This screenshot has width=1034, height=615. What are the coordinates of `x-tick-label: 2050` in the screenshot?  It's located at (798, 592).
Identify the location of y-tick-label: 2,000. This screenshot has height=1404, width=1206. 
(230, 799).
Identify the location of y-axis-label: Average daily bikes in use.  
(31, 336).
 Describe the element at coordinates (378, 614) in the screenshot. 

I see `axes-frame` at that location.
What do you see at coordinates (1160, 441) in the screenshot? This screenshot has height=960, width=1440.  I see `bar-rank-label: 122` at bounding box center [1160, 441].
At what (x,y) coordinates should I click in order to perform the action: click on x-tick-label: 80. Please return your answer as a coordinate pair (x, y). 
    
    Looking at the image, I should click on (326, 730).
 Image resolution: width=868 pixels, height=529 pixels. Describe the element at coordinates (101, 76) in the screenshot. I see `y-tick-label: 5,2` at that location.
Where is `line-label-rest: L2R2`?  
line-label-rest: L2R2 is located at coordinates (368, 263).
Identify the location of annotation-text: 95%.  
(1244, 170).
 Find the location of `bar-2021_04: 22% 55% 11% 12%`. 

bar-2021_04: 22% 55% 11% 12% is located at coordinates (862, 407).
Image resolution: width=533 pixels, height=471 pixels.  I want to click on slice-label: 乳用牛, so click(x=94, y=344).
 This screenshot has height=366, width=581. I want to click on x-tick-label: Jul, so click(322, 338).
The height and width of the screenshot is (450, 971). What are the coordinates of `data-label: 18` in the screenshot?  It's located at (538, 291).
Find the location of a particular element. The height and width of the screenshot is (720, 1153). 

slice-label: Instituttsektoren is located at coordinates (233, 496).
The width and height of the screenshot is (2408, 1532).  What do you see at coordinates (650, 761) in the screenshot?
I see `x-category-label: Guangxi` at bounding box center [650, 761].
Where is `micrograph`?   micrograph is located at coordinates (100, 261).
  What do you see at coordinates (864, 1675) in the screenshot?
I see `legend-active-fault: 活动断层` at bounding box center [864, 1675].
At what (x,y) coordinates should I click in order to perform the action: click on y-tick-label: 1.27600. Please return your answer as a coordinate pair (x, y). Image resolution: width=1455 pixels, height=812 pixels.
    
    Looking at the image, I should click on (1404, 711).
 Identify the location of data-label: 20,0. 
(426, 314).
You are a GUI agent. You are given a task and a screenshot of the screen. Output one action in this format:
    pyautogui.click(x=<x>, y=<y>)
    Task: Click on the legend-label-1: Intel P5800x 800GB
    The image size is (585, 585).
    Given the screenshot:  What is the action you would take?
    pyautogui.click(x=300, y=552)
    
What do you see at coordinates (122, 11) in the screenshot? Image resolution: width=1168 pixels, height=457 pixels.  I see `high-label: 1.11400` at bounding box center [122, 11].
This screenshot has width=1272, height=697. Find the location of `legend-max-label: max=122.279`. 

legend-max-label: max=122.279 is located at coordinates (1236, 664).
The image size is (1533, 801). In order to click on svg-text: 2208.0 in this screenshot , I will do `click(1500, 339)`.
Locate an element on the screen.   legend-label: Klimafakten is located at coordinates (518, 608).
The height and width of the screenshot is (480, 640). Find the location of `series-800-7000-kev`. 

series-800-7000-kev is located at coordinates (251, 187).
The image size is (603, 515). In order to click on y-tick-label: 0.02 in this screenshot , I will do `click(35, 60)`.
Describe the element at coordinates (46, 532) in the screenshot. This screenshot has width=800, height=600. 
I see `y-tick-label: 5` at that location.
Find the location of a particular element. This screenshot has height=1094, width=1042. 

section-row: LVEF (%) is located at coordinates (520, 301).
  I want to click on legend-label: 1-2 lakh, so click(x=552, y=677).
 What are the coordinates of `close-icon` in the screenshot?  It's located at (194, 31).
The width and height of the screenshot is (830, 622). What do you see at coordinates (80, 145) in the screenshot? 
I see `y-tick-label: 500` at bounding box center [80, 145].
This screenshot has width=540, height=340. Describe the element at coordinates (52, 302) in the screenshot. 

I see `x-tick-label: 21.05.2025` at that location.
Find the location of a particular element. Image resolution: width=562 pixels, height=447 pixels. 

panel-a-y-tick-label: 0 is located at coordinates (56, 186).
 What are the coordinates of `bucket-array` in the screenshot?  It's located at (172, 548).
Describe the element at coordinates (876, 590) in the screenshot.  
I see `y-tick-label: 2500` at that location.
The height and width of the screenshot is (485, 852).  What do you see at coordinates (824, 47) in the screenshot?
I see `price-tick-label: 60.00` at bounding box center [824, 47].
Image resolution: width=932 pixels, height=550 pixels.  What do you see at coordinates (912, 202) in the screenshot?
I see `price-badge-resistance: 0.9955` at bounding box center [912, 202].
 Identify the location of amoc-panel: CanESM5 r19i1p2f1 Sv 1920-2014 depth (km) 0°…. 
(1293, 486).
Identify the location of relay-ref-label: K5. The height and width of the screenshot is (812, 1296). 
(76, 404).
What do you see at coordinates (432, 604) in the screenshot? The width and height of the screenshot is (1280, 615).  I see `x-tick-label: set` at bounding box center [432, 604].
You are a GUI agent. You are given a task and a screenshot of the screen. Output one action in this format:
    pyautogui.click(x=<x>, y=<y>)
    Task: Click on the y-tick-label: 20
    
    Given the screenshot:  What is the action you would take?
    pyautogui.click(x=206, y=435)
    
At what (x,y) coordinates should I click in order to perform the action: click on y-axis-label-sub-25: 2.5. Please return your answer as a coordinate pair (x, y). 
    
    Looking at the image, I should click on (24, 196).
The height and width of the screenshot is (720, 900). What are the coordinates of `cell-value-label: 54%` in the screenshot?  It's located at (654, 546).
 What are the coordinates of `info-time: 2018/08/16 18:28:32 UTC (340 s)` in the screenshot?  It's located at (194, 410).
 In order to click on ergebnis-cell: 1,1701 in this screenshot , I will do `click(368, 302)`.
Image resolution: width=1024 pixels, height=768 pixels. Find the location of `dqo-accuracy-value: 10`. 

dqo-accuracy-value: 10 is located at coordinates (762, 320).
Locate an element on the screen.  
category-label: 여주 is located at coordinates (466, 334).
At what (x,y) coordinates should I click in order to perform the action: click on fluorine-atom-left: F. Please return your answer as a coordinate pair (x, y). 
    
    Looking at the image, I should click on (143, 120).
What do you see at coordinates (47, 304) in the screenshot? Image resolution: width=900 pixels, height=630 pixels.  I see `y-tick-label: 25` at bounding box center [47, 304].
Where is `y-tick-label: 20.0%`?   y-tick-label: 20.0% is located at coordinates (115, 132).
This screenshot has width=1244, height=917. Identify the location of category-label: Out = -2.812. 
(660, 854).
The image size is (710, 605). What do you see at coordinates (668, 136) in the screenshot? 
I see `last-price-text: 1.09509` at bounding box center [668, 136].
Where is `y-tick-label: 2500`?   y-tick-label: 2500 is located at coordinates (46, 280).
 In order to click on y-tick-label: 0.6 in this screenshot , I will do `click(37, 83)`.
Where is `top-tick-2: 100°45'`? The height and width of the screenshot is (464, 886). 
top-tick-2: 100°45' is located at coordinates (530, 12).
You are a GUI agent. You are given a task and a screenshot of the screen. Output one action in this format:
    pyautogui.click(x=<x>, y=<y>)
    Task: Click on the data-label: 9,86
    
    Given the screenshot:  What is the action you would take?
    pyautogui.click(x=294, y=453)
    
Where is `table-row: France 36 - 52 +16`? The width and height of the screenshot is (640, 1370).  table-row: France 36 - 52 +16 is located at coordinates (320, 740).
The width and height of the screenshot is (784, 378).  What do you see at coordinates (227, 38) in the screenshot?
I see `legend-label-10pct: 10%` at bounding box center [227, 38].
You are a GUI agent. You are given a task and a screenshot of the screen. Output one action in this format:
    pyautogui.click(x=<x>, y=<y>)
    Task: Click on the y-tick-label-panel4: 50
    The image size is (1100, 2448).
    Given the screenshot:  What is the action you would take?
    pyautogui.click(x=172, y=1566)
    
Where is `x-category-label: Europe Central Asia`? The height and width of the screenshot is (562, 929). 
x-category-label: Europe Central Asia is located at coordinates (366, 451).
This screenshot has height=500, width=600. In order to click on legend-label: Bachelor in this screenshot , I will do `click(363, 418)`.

**WORK REQUIRED**
Retype the records starting at the line containing "The width and height of the screenshot is (830, 622)." and ending after the line containing "center [80, 145].", keeping each line as it appears.

**SOLUTION TO THE EXERCISE**
The width and height of the screenshot is (830, 622). What do you see at coordinates (80, 145) in the screenshot? 
I see `y-tick-label: 500` at bounding box center [80, 145].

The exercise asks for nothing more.